She's really really talented huh!?


----------



## HoosierShadow (Apr 20, 2010)

Aww thanks, I greatly appreciate it  I love playing around with the camera, and being able to share them with everyone. Pictures tell such amazing and fun stories 

Big Bang has greatly improved, but we're having a reoccuring lice issue with him. We've been treating him 2x a month with permectrin spray, but his hair is so thick I had a hard time seeing down by the skin, plus his skin is dark. Thought we had it under control until about a week or so ago, I noticed he was constantly itching. A few days ago we decided to shave him to see if that would help. OMG he was covered in the little critters. I felt so awful! He looks ridiculous...but we're able to treat him so much more effectively now.
We shaved all the girls and kids that we turn him out with during the day, and they all look ridiculous too LOL But they didn't have more than a few lice on a couple of them. 
Needless to say...no pics of those goats for a while without embarrassing them LOL I told my husband at least next time he could make them look better or let me shave them so I don't embarrass them! I think he'll improve a lot now that we are attacking the critters with a more effective approach.


----------



## toth boer goats (Jul 20, 2008)

:thumbup: :hi5:


----------



## packhillboers (Feb 2, 2011)

You have awesome goats and take wonderful photos. A wonderful family too. A great food set up for your goats too. Our goats have absolutely nothing to eat on our acres at this present time of year. Everything is dry here.


----------



## HoosierShadow (Apr 20, 2010)

Well I thought I"d post a few updated pictures I took while out in the woods today, I didn't take many as I was busy working with the puppy on the leash, and checking the fenceline for places she can sneak out of <dont get me started on that...>.

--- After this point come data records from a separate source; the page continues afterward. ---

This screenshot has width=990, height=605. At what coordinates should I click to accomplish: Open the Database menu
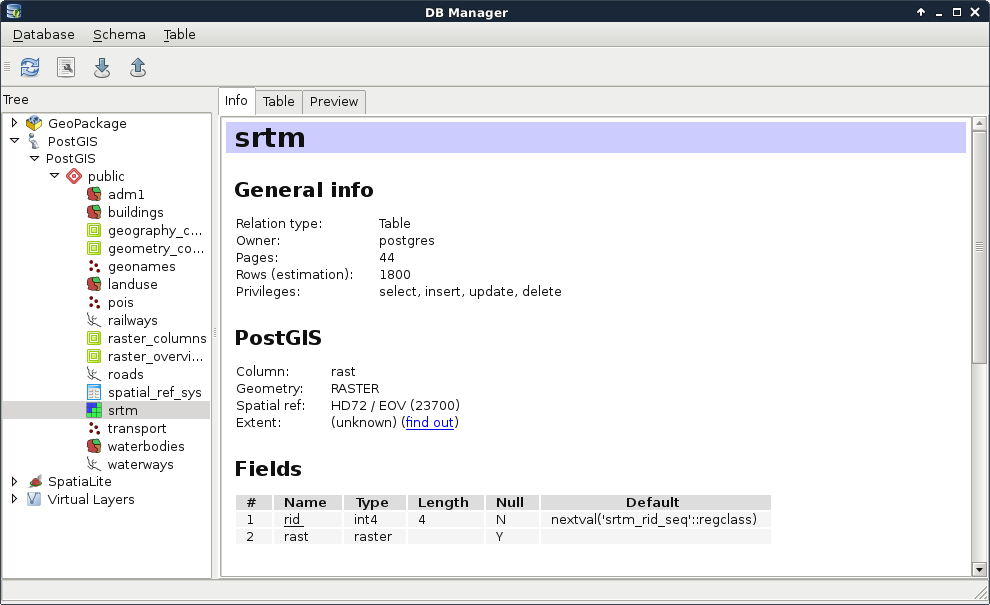[43, 34]
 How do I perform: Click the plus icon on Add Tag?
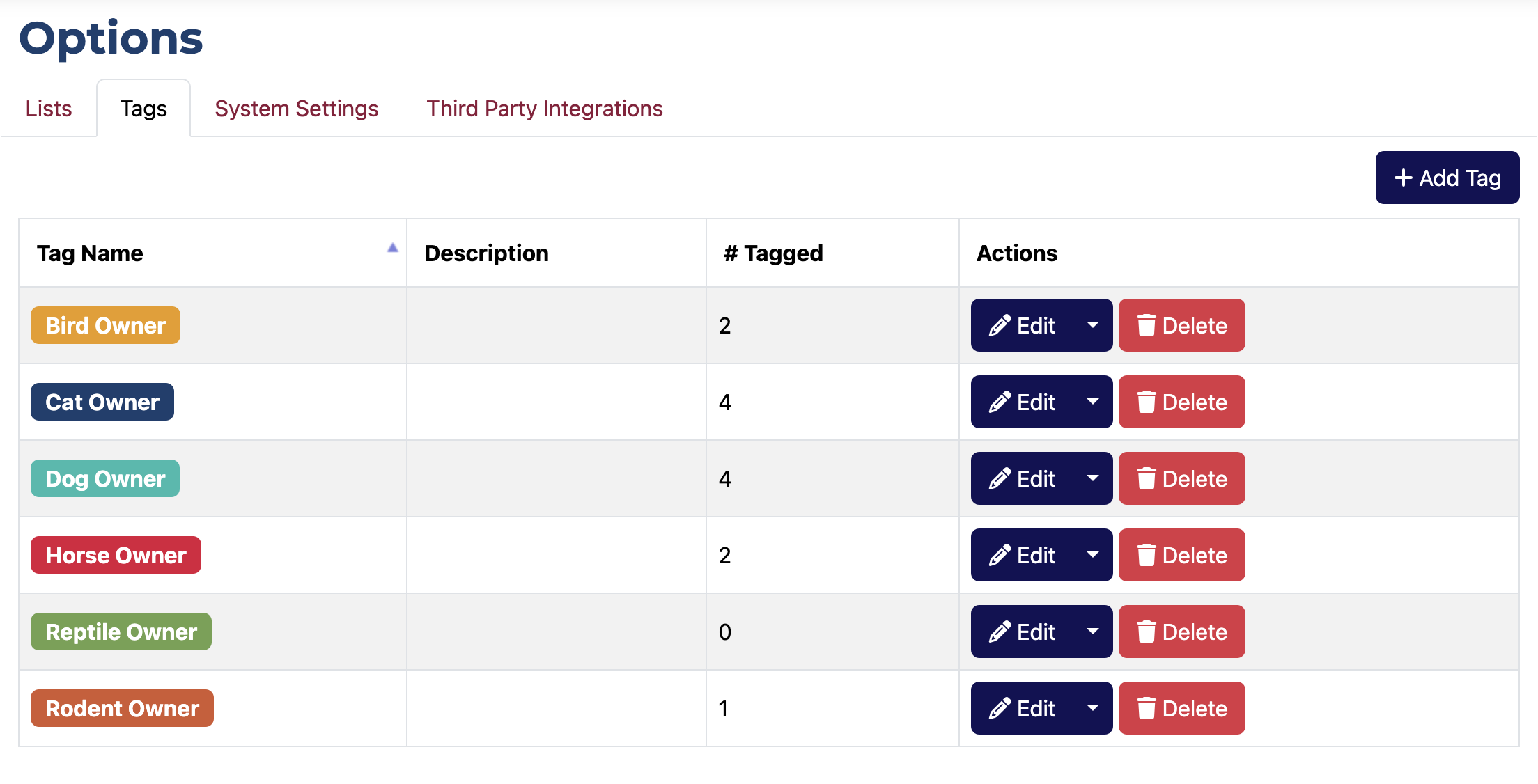coord(1403,178)
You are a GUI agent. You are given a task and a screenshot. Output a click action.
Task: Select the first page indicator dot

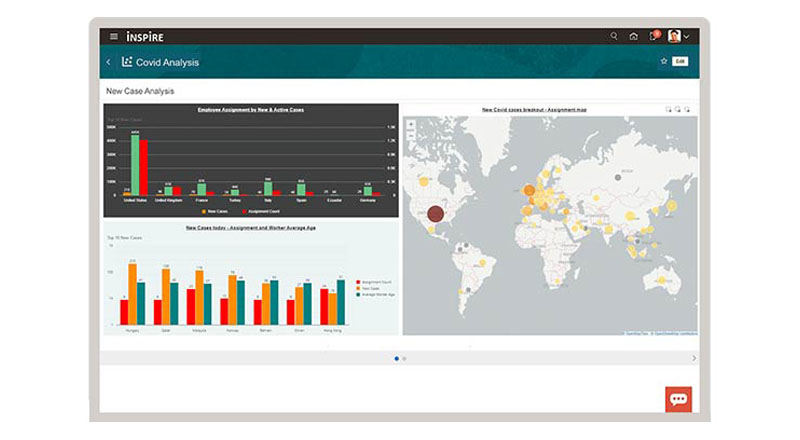396,358
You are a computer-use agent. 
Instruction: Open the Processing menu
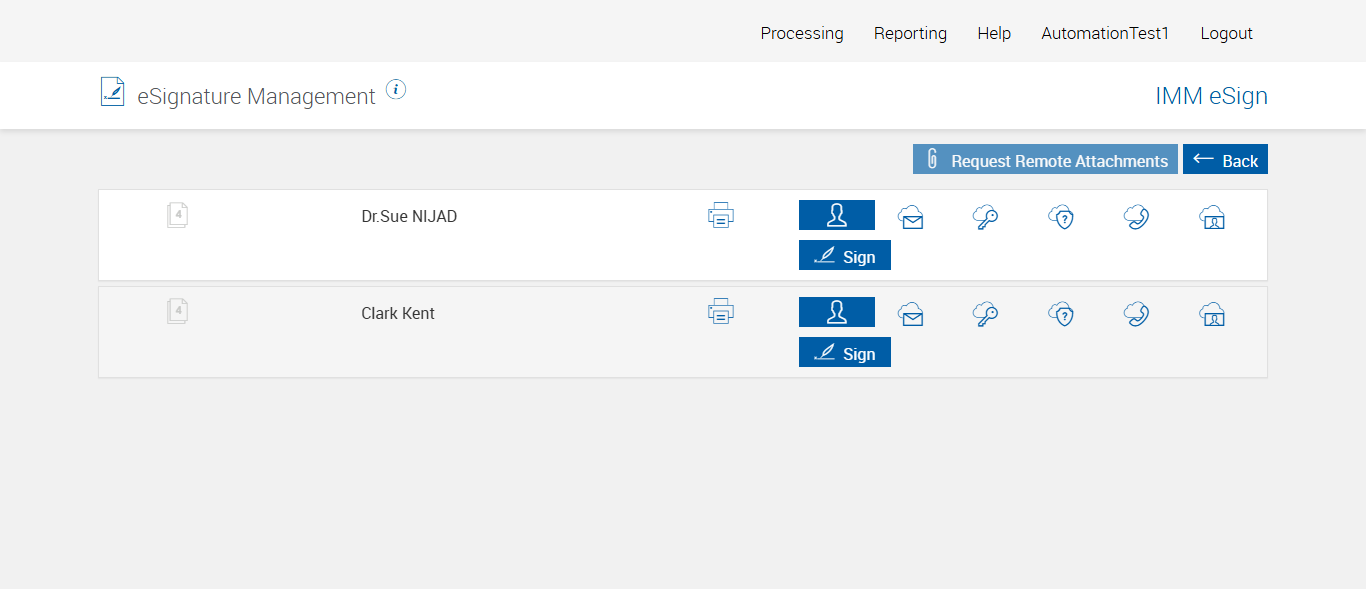point(802,33)
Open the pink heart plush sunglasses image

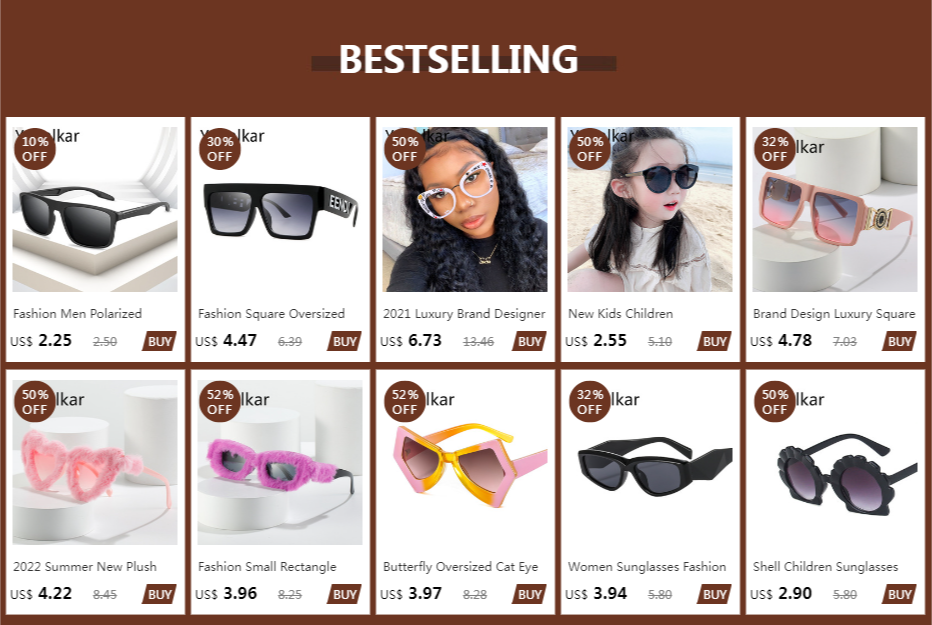pyautogui.click(x=95, y=462)
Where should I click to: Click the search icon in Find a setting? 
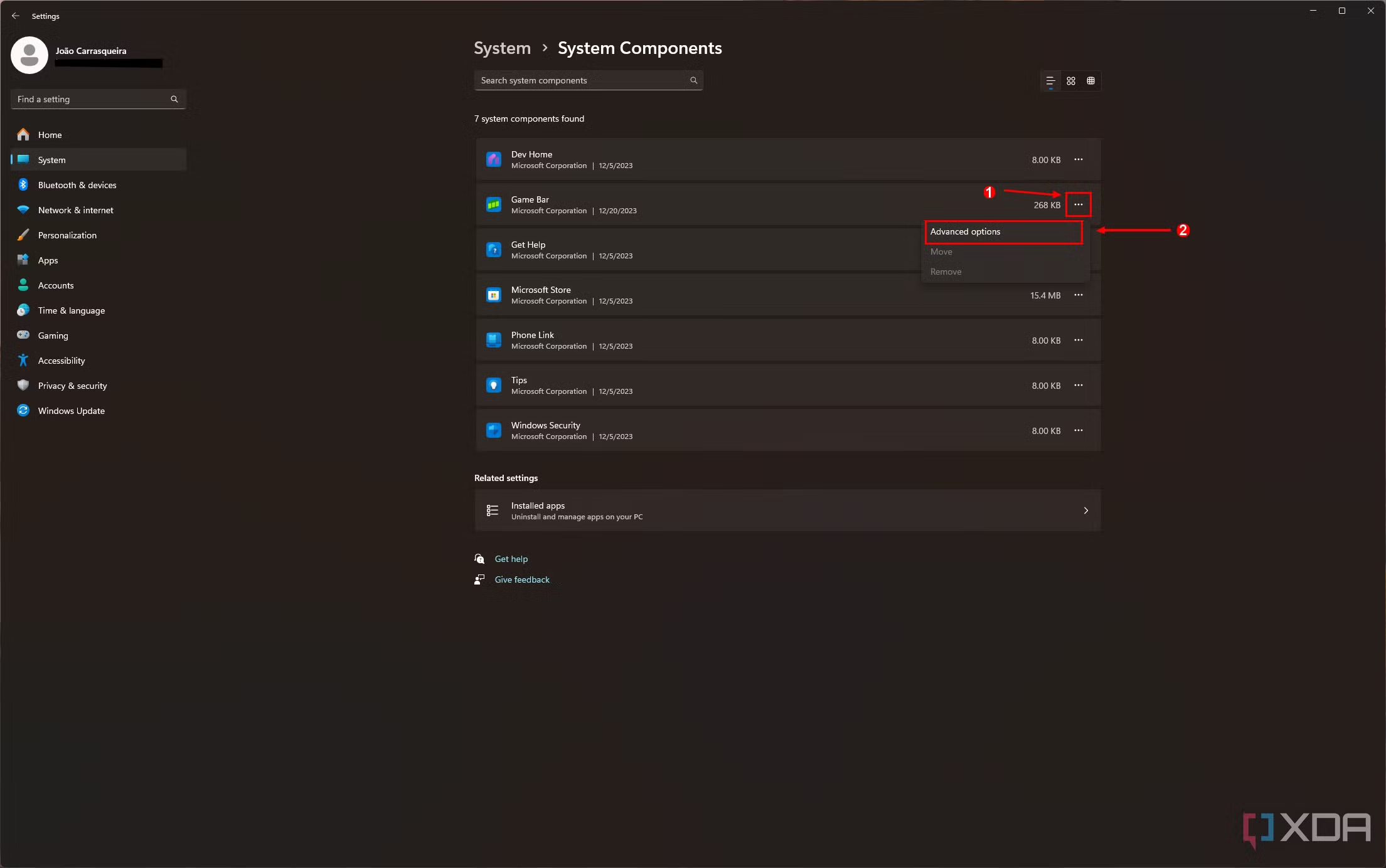174,99
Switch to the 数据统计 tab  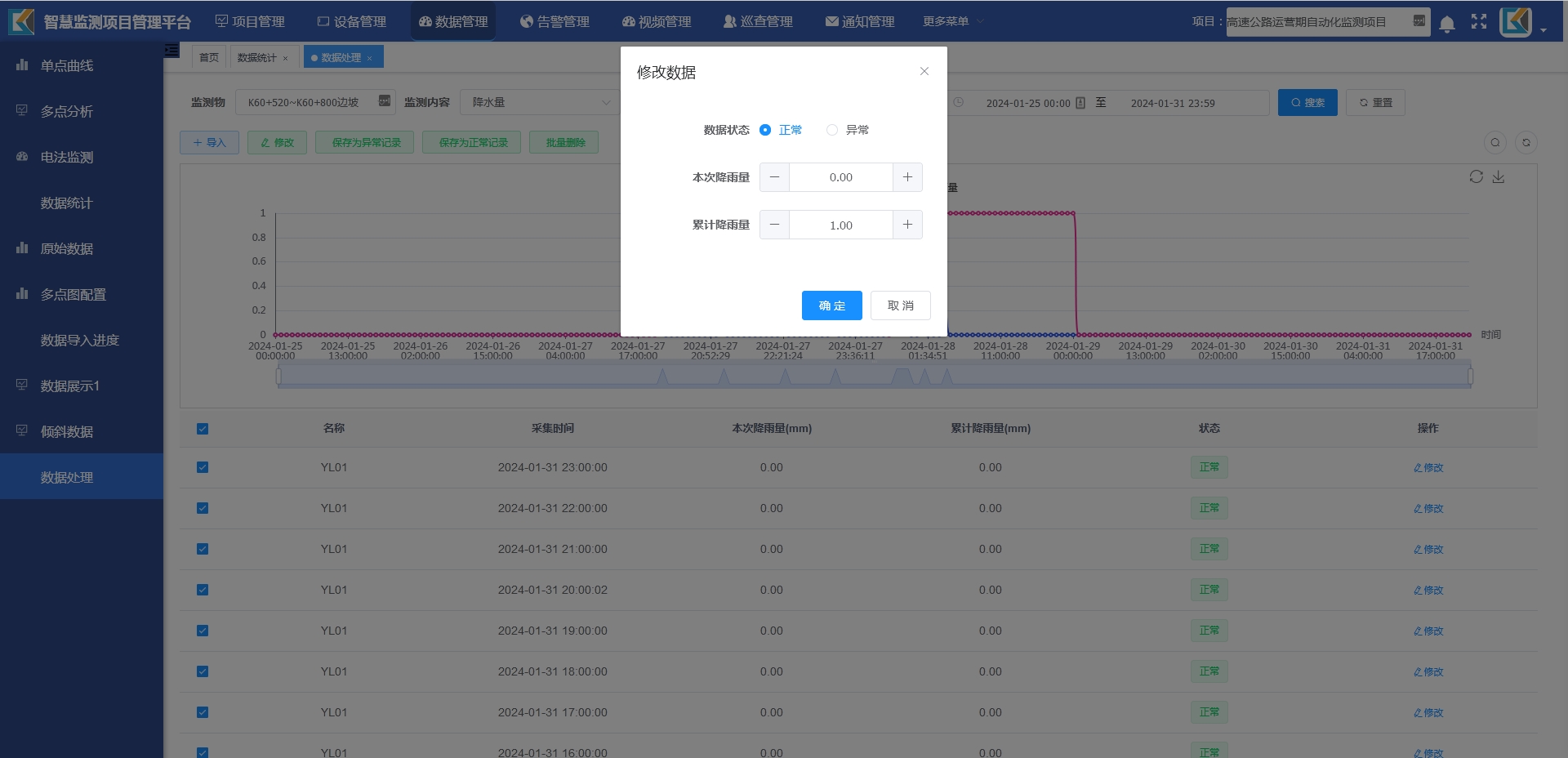(x=256, y=57)
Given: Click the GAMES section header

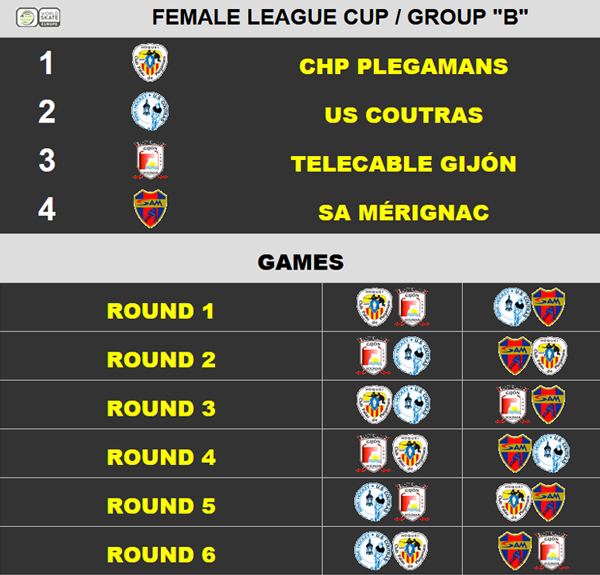Looking at the screenshot, I should point(300,262).
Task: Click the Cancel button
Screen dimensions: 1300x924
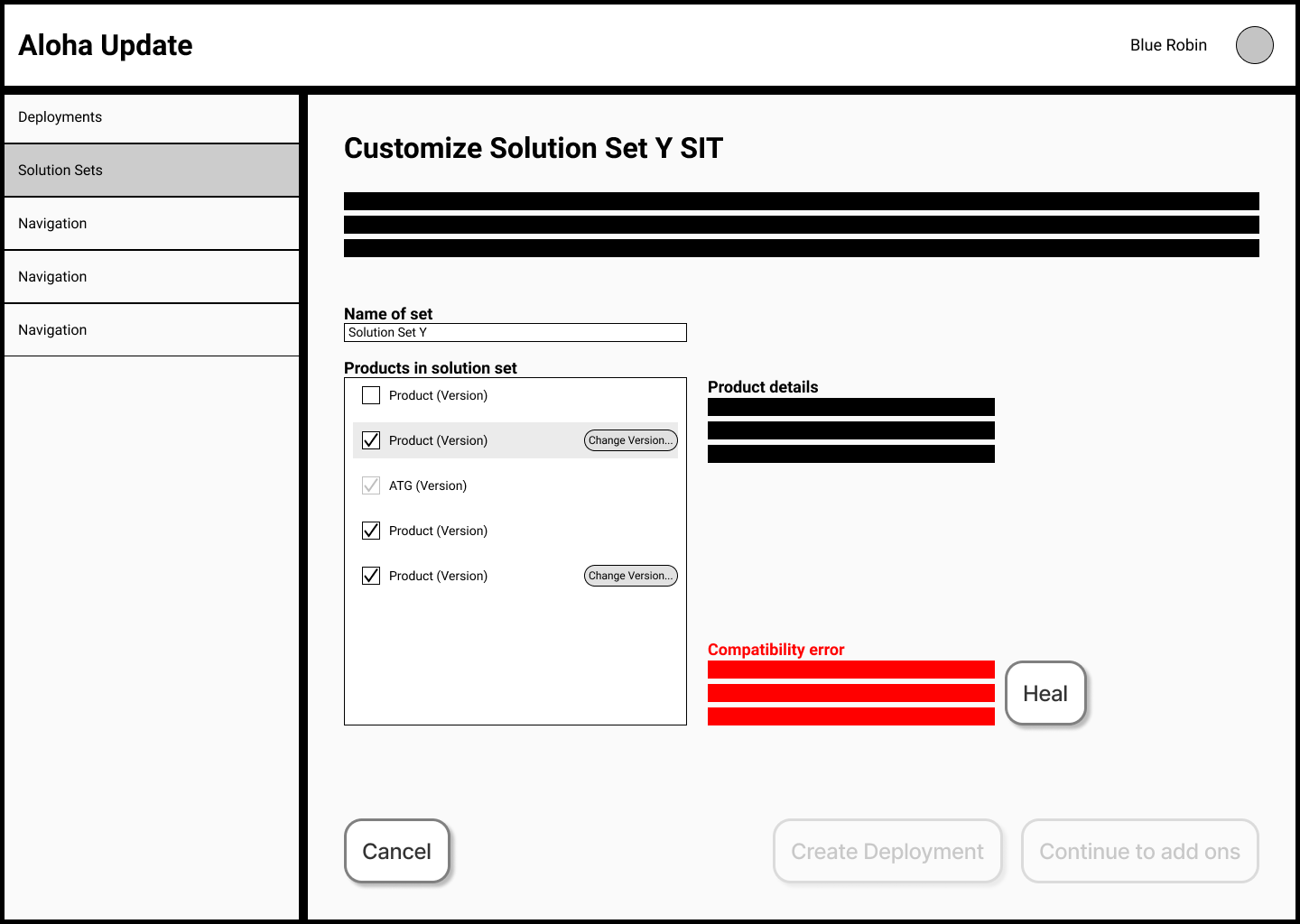Action: pyautogui.click(x=396, y=851)
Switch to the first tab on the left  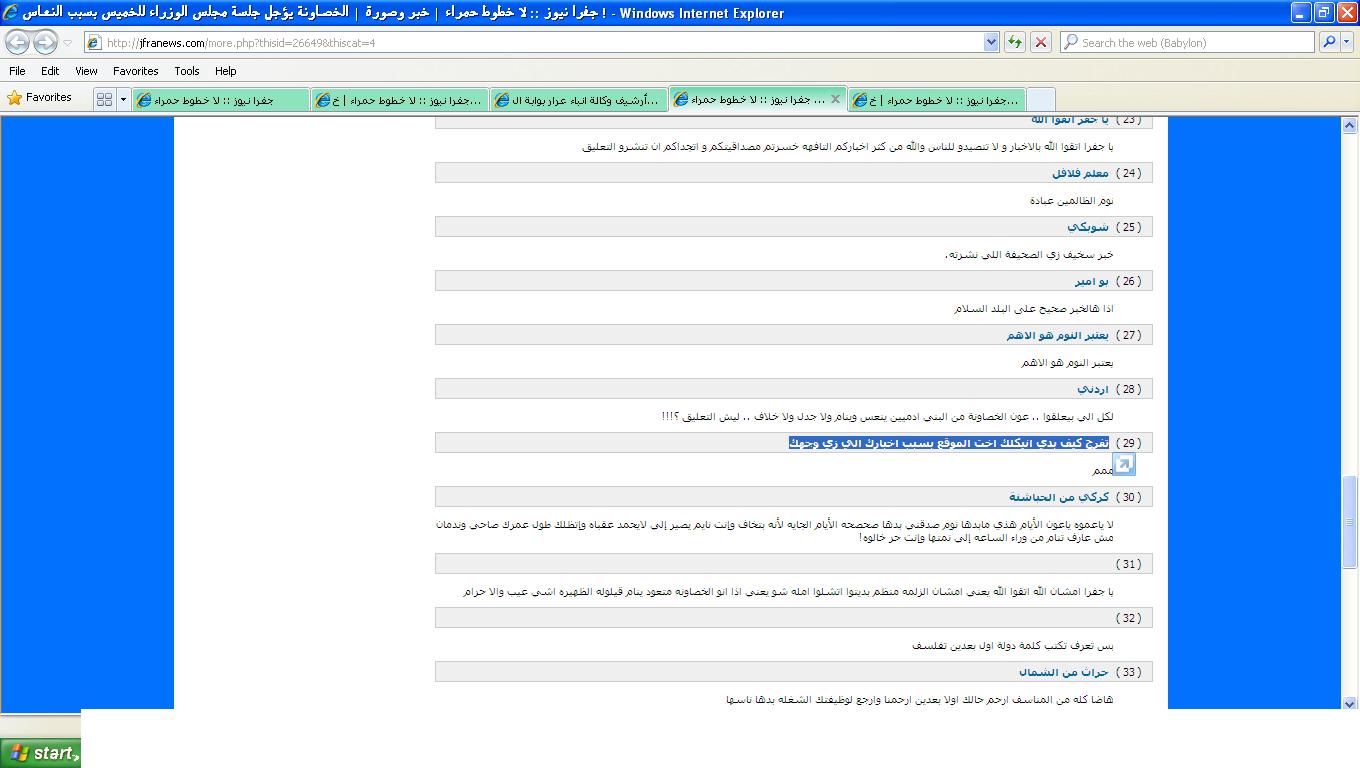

We should have grass growing back here in the spring/summer next year 

Looking northeast


















At the back of the property looking east/southeast









Looking south









South/southwest









Star and SP are never far away haha...









Big Bang 









SP, Wysteria, Big Bang and Star thought they were being sneaky walking behind me along the fenceline....then I turned around with the camera 









Trying to pretend they aren't following me lol









The girls grazing in the backyard









Trouble and double Trouble haha --- Wysteria and Lyrica


----------



## Arkie (Sep 25, 2012)

Candice, check this site out; http://waste.ky.gov/RLA/Waste Tires/Pages/TireAmnesty.aspx All you'd have to do is figure out transportation (rent/borrow a truck).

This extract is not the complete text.